La Santa Sede all’Onu: vita e libertà religiosa, diritti spesso trascurati
Mons. Celestino Migliore, osservatore permanente della Santa Sede presso le Nazioni Unite a New York, intervenuto alla 63ma Assemblea generale sull’attività dell’Organizzazione, in corso mentre mancano due mesi al 60° anniversario della Dichiarazione universale dei diritti dell’uomo, denuncia le lesioni alle libertà di pensiero e di religione.
“I diritti alla vita e alla libertà di pensiero, coscienza e religione costituiscono il cuore del sistema dei diritti umani”; tuttavia “troppo spesso questi diritti sono trascurati a favore di temi politicamente più convenienti, e solo quando le voci di chi è privato del diritto di voto o discriminato divengono troppo forti per essere ignorate, viene prestata loro doverosa attenzione”. La denuncia è di “solo rispettando il diritto alla vita, dal concepimento alla morte naturale, e la coscienza di tutti i credenti, ha ammonito mons. Migliore nel suo intervento , promuoveremo un mondo consapevole e rispettoso”.
Rammentando l’adozione da parte dell’Assemblea generale, l’anno scorso, della “Dichiarazione dei diritti delle popolazioni indigene”, il diplomatico vaticano ha incoraggiato a proseguire “in questo impegno comune in vista di una maggiore comprensione tra governi e comunità indigene”. Nella prima parte del suo intervento all’Onu, mons. Migliore ha deplorato gli “insolubili conflitti in molte regioni del mondo” che sembrano perpetuare la convinzione che “la violenza e la guerra possano prendere il posto della cooperazione e del dialogo per il bene comune” al conseguimento del quale si frappongono ancora molti ostacoli. Rammentando l’affermazione di Paolo VI “lo sviluppo è il nuovo nome della pace”, il rappresentante della Santa Sede ha sottolineato l’urgenza di “concentrarsi sulle cause” che sottostanno ai conflitti.

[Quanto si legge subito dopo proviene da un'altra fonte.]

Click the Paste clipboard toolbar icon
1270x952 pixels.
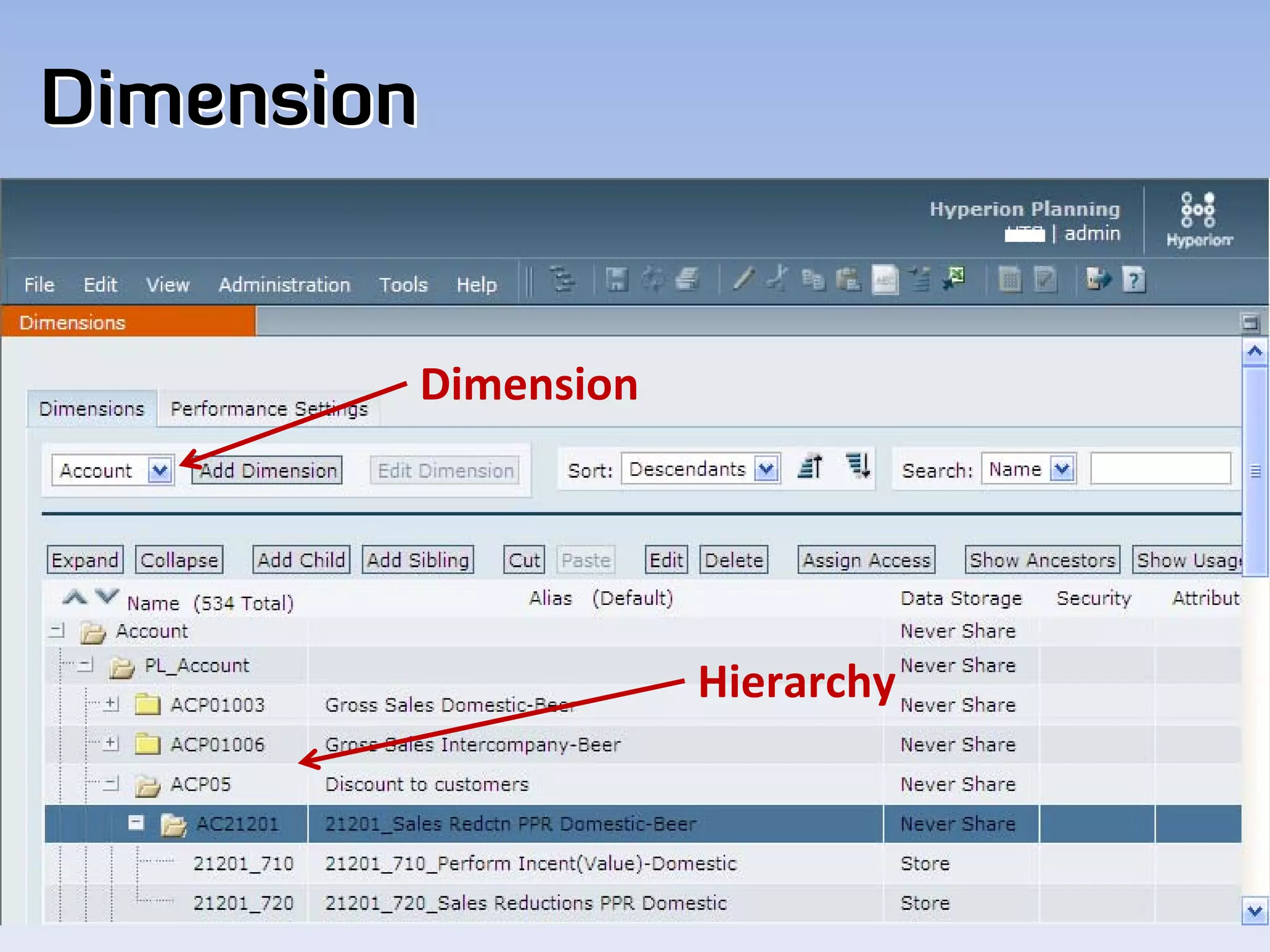(x=848, y=280)
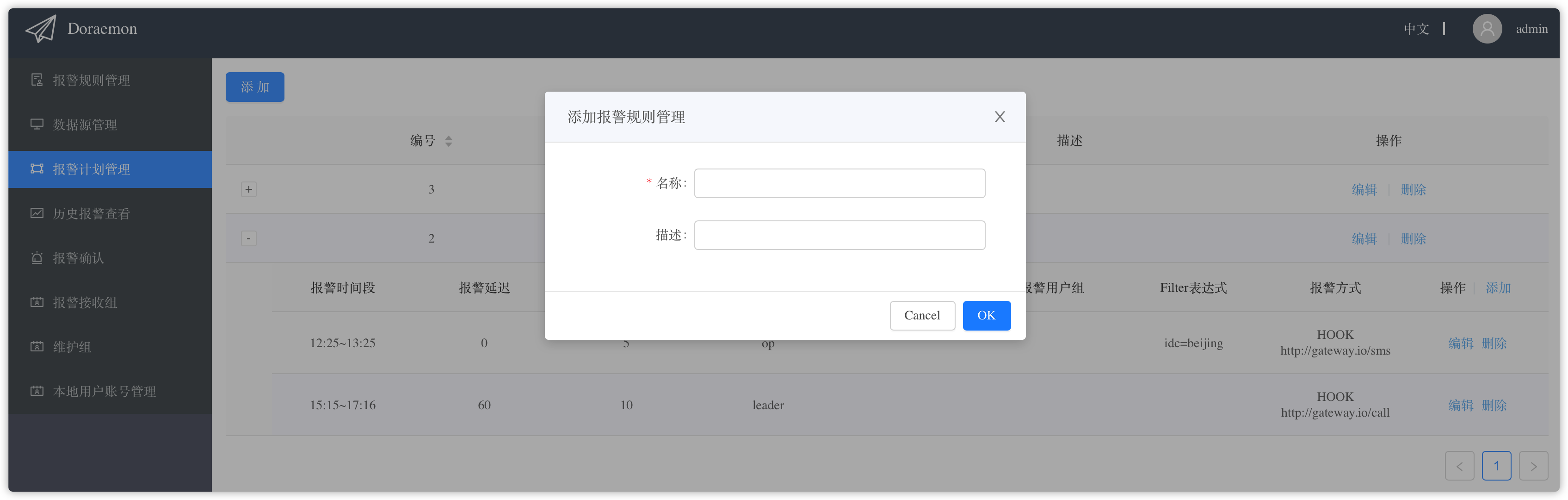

Preso atto dei “numerosi contrattempi nel nostro impegno di globalizzare la solidarietà verso i poveri”, mons. Migliore ha espresso l’auspicio che “l’imminente conferenza sulla finanza per lo sviluppo in programma a Doha rappresenti per la comunità internazionale un’opportunità per consolidare le promesse e rinnovare la cooperazione tra Paesi sviluppati e Paesi in via di sviluppo”.
Da parte sua, mons. Silvano M. Tomasi, osservatore permanente della Santa Sede presso le Nazioni Unite di Ginevra, intervenuto alla 59ª sessione generale del Comitato esecutivo dell’Alto commissariato Onu per i rifugiati (Unhcr), ha ribadito che la realtà degli esodi forzati “non è un fenomeno isolato dalle altre realtà sociali” ma “il risultato di decisioni politiche, di mancanza di azioni preventive, ed anche di eventi naturali imprevisti”.
“Per questo rientra nelle responsabilità dello Stato e della comunità internazionale”. Nel suo discorso mons. Tomasi ha rilevato che “lo sforzo continuo di tutelare i diritti umani di tutti i profughi è in linea con una coerente etica di vita e con una sempre maggiore attuazione della Dichiarazione universale dei diritti umani di cui quest’anno celebriamo il 60° anniversario. Oggi i riflettori dell’opinione pubblica sono puntati sulla crisi dei mercati finanziari, sull’attuale forma dell’organizzazione economica e sulla irresponsabilità e avidità di alcuni dirigenti che la hanno provocata. Le conseguenze di questa crisi producono un grave impatto sui gruppi vulnerabili della società e dimostrano l’interconnessione e la mancanza di equità nel mondo”. Identificando nei “cambiamenti climatici”, che “provocano scarsità di cibo e di acqua, degrado dell’ambiente e aumento dei disastri naturali”, e nei conflitti i principali responsabili della “intensificazione degli esodi forzati” di milioni di persone, mons. Tomasi ha affermato la necessità di “risposte politiche, assistenza immediata e capacità tecniche”; ma ha precisato che “occorre mettere al centro del dibattito” sulla protezione di rifugiati e profughi “una chiara dimensione etica”.
Diversi gli strumenti di tutela: oltre alla Convenzione di Ginevra del 1951, il diplomatico vaticano ha rammentato recenti documenti riguardanti “nuovi gruppi bisognosi di protezione: apolidi, persone che rientrano e sfollati interni” e ha sottolineato l’urgenza di “adeguare gli strumenti giuridici all’evoluzione” del fenomeno. Tuttavia, ha ammonito, “anche se gli strumenti giuridici sono necessari, alla fine una cultura della solidarietà e lo sradicamento delle cause degli esodi forzati dovranno sostenere il sistema di protezione”.